• What you have to do: Only the images are to be dropped; the records themselves must be repeated exactly.

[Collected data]
____________________

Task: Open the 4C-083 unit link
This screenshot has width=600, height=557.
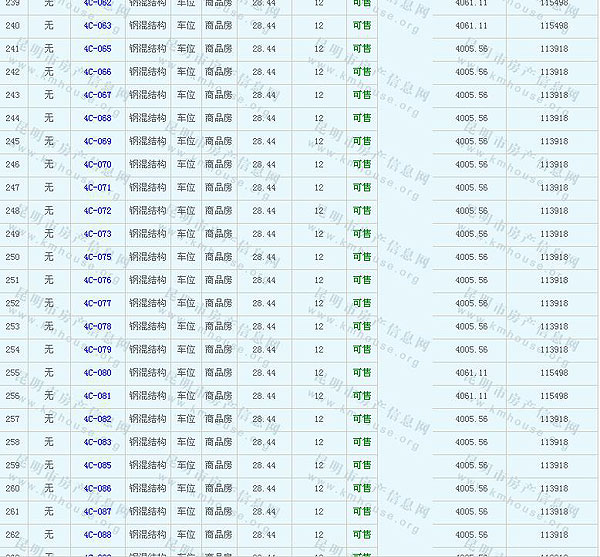Action: point(97,442)
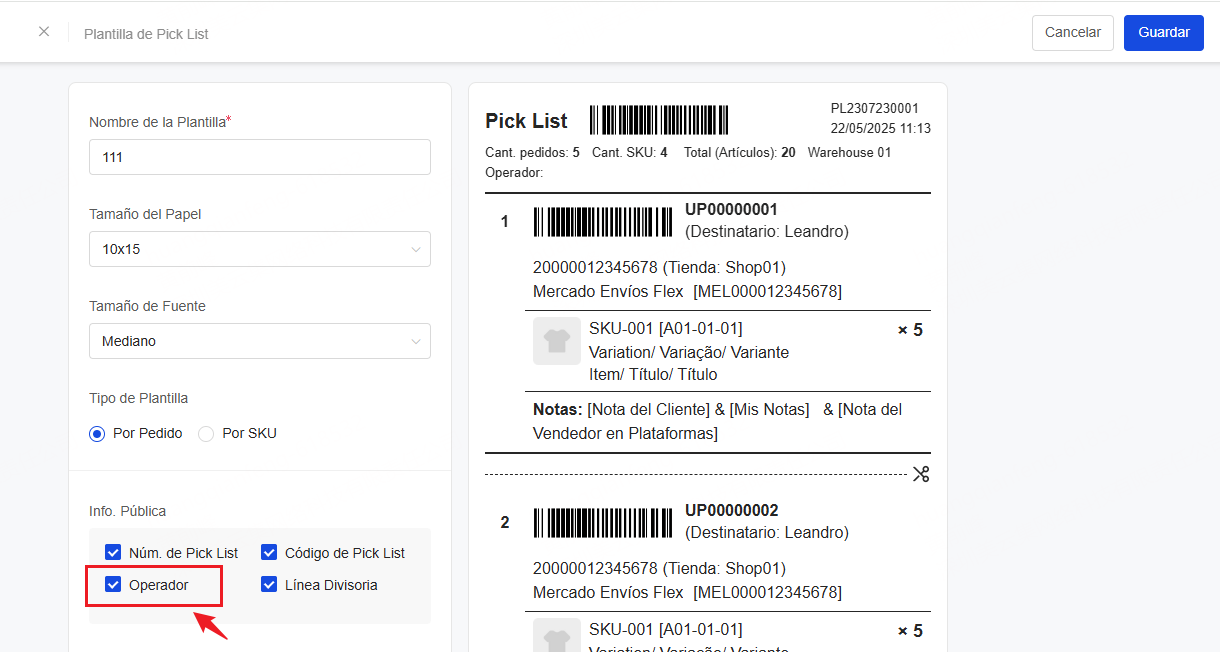Toggle the Línea Divisoria checkbox
1220x652 pixels.
(269, 585)
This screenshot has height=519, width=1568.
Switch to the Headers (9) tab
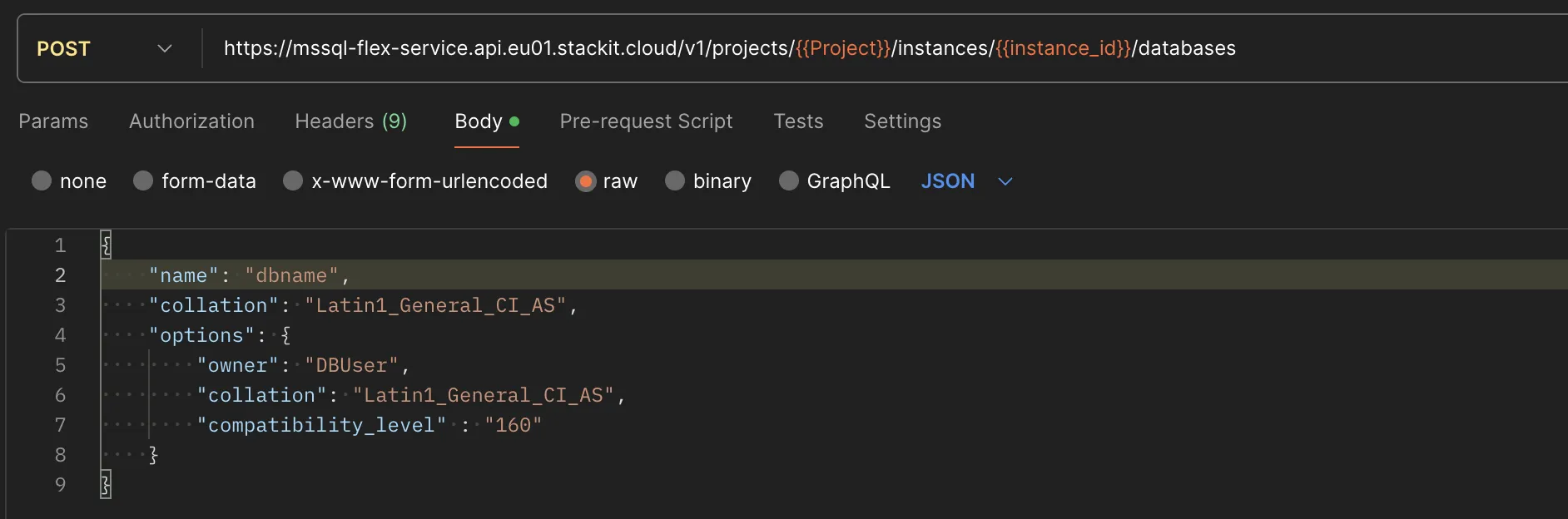point(350,121)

____________________

• Solution to this task:
Task: Open the 4C-083 unit link
This screenshot has width=600, height=557.
Action: point(97,442)
Toggle the Línea Divisoria checkbox
1220x652 pixels.
(269, 585)
This screenshot has height=519, width=1568.
Switch to the Headers (9) tab
point(350,121)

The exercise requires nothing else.